MPI Tutorial
1. Fundamental MPI concepts
MPI is short for Message Passing Interface. It has been designed by the HPC community to write parallel
codes that can be executed on distributed memory systems (e.g., a cluster with many nodes). It has been
widely adopted to complement OpenMP which is used for parallelize shared memory based single multi-
core machine. MPI enables the message passing model of parallel programming. There are couple of core
concepts behind MPI.
(1) The notion of a communicator. A communicator defines a group of processes that have the ability
to communicate with one another. In this group of processes, each is assigned a unique rank, and
they explicitly communicate with one another by their ranks.

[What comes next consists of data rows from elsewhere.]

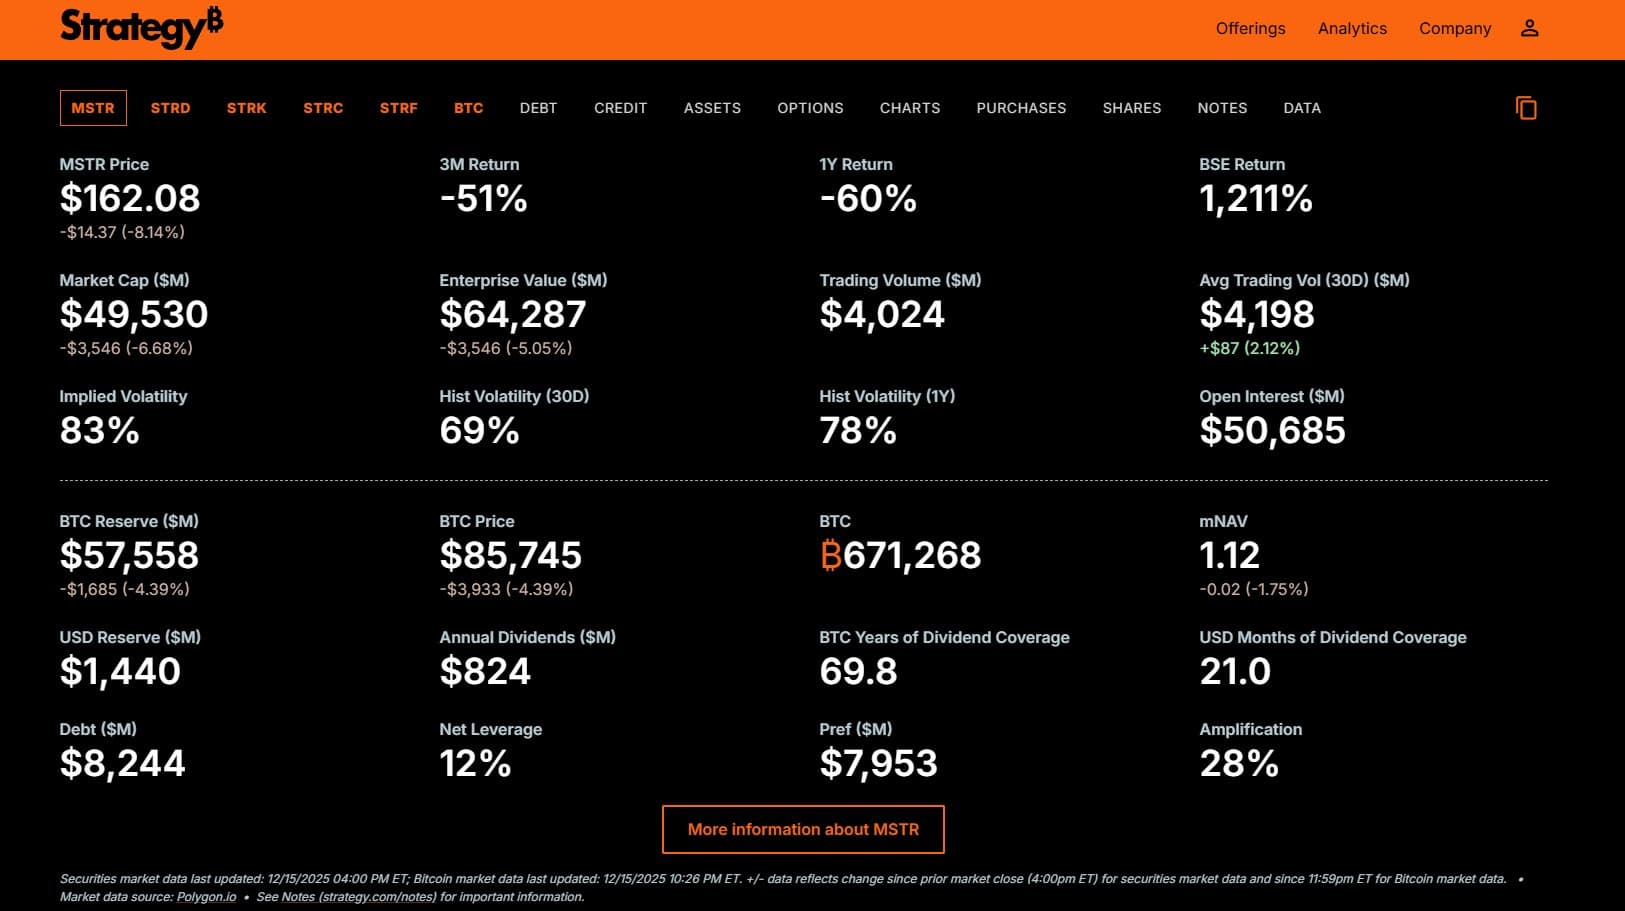Click More information about MSTR button

803,829

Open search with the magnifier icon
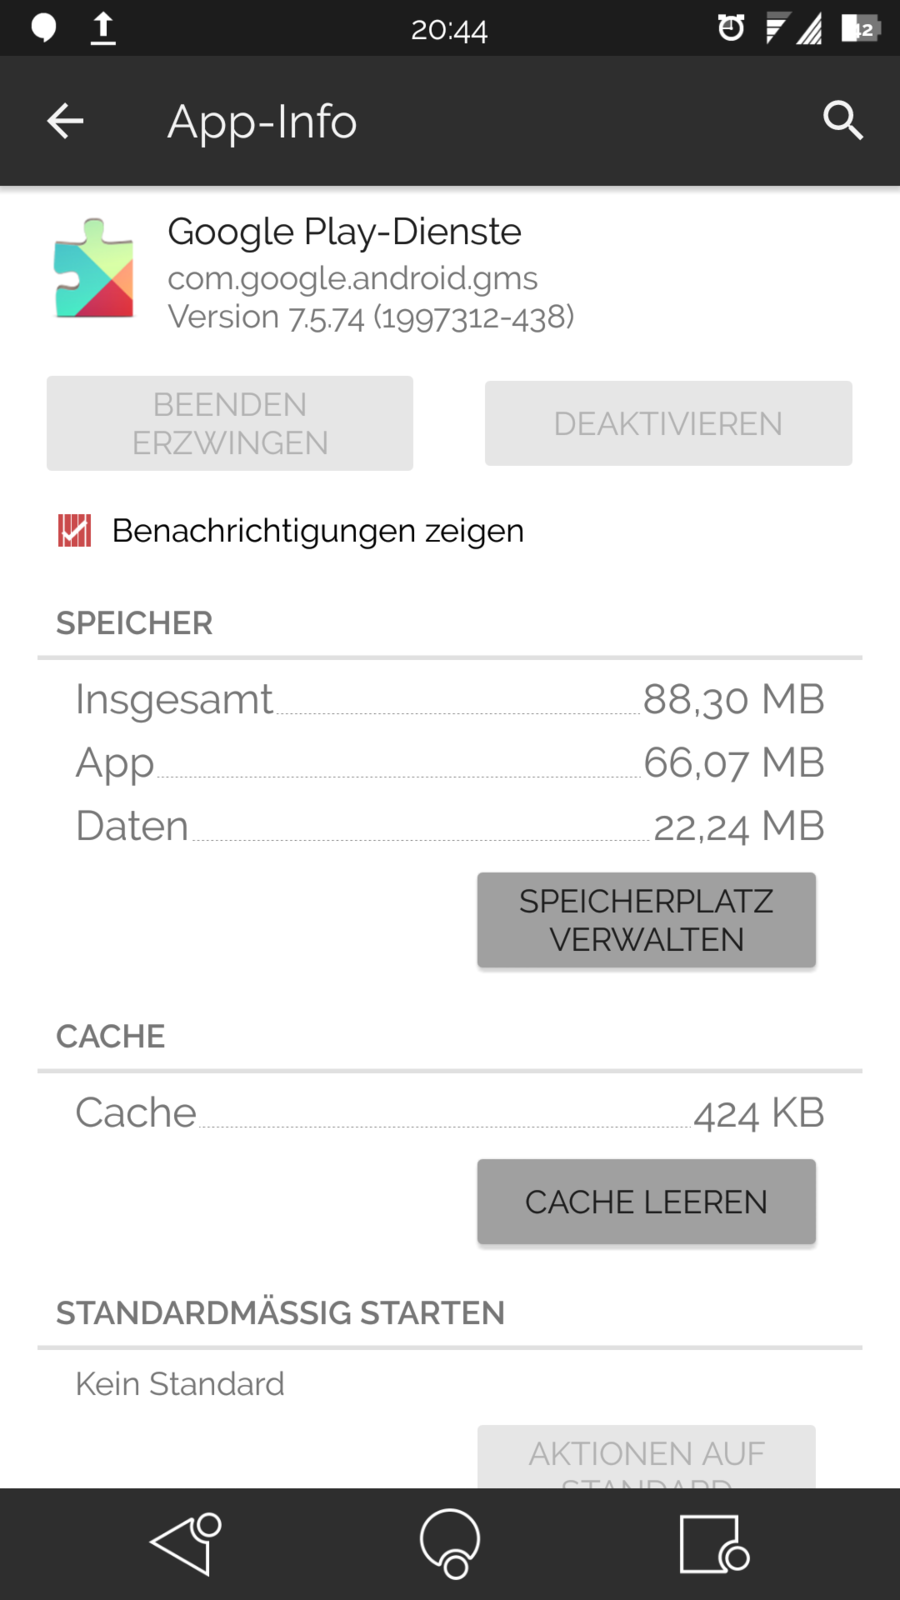tap(842, 121)

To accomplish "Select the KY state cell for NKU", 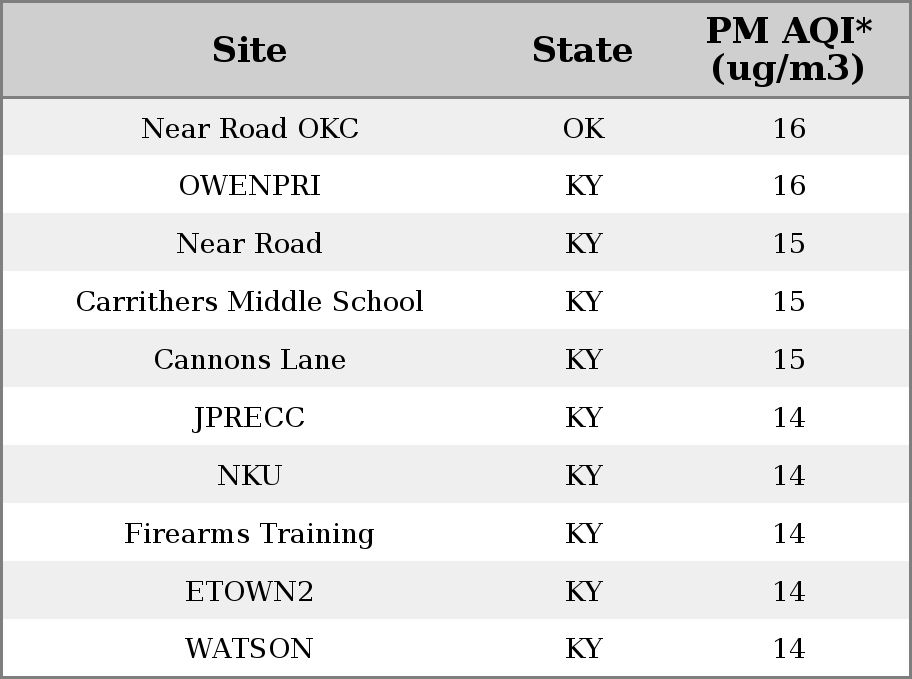I will (x=583, y=475).
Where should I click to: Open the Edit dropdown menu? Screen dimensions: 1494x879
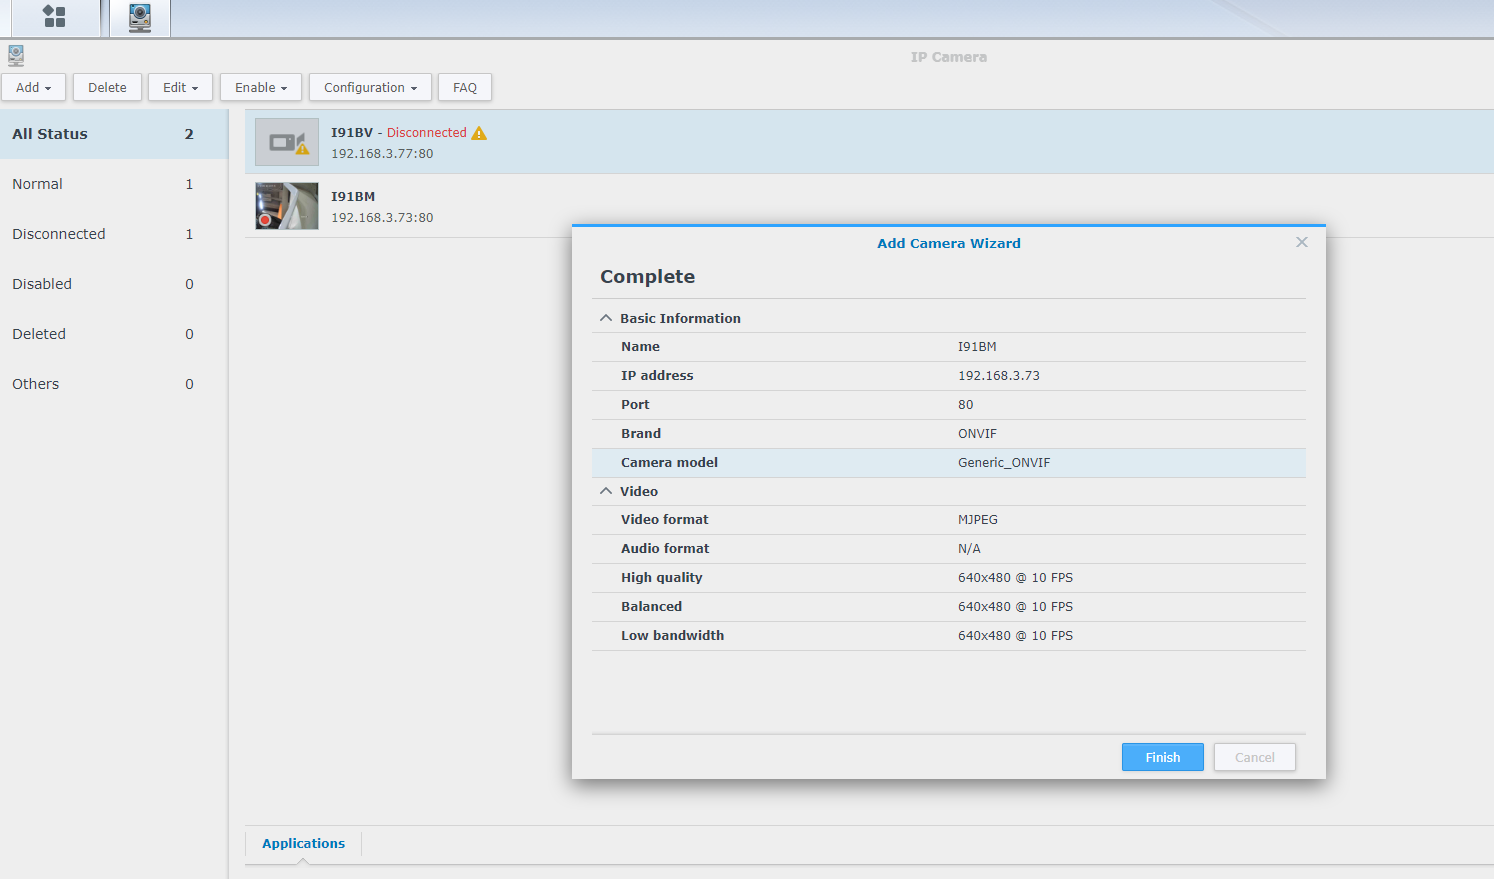coord(180,87)
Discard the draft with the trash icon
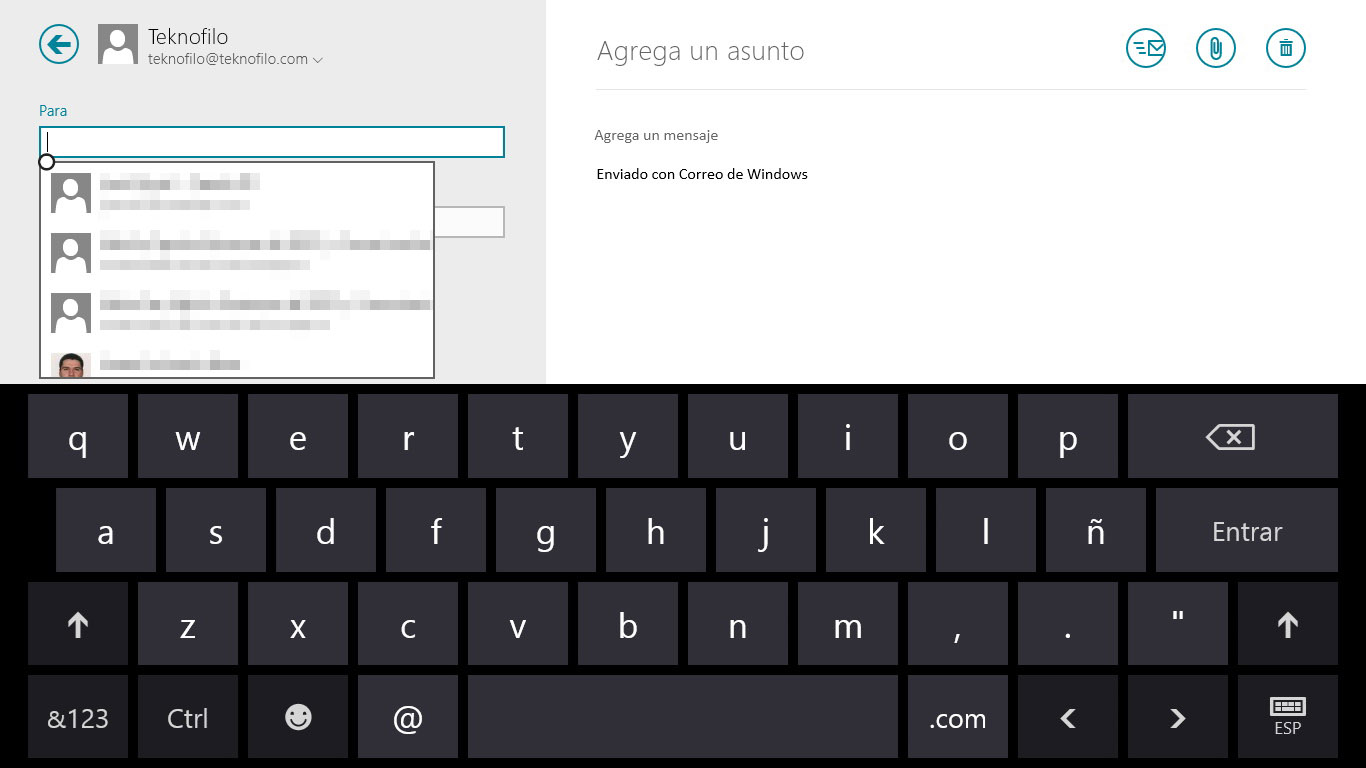The height and width of the screenshot is (768, 1366). pos(1286,48)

(2) The basic communication model. The core of it is built upon the send and receive operations
among processes. A process may send a message to another process by providing the rank of the
process and a unique tag to identify the message. The receiver can then post a receive for a
message with a given tag (or it may not even care about the tag), and then handle the data
accordingly. Communications such as this which involve one sender and receiver are known
as point-to-point communications.
(3) The collective communication. There are many cases where processes may need to communicate
with everyone else. For example, when a manager process needs to broadcast information to all
of its worker processes. In this case, it would be cumbersome to write code that does all of the
sends and receives. In fact, it would often not use the network in an optimal manner. MPI can
handle a wide variety of these types of collective communications that involve all processes.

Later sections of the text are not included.